# Given data
------------------------

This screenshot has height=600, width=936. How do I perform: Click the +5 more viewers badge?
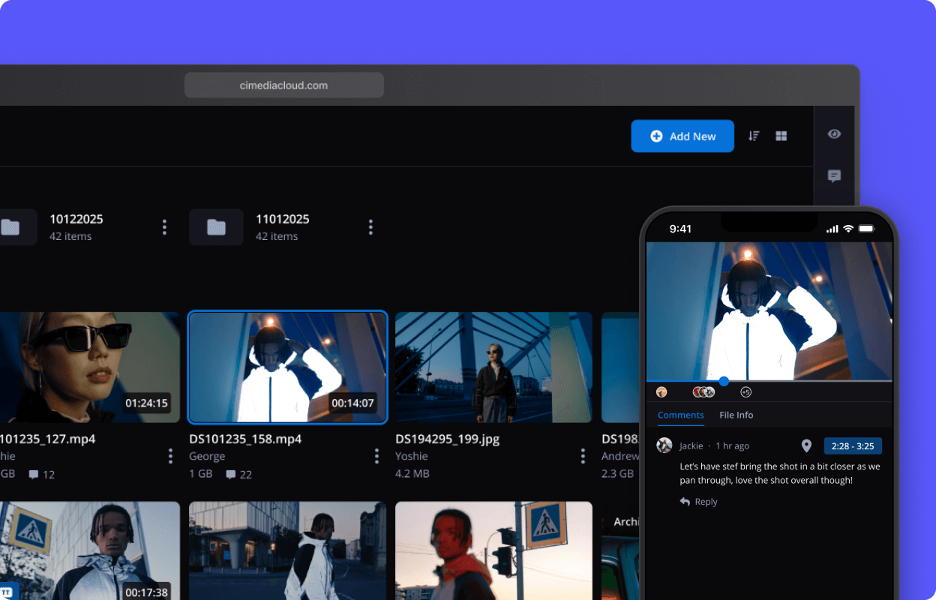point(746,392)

------------------------

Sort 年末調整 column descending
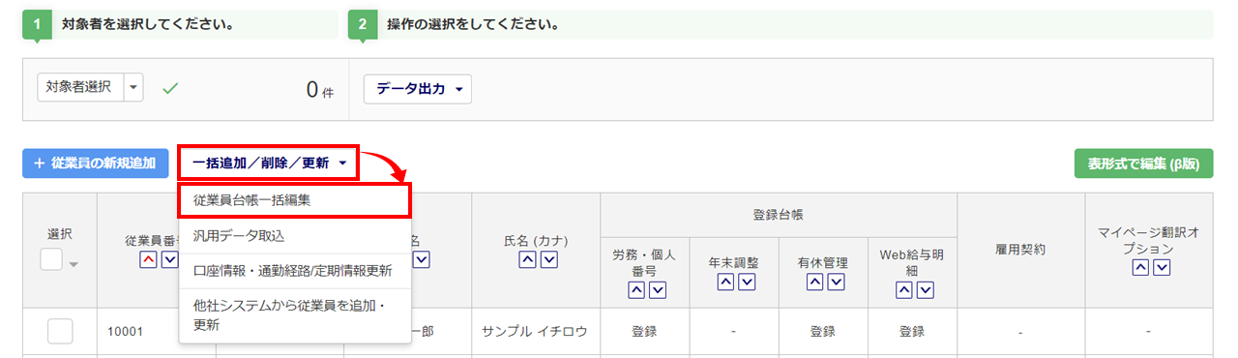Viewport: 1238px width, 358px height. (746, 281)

------------------------

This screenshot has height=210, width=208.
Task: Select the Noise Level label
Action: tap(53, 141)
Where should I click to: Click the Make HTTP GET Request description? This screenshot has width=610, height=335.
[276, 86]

------------------------

# Directive
Starting with the line that has "This screenshot has height=600, width=936." and going on through the line that has "point(746,392)", give that data as a two-column CSV with the headers input and output, one row for each input and its output. Put each field in quotes, turn line breaks into spaces, and leave the pictures out.

# Written solution
input,output
"This screenshot has height=600, width=936. How do I perform: Click the +5 more viewers badge?","point(746,392)"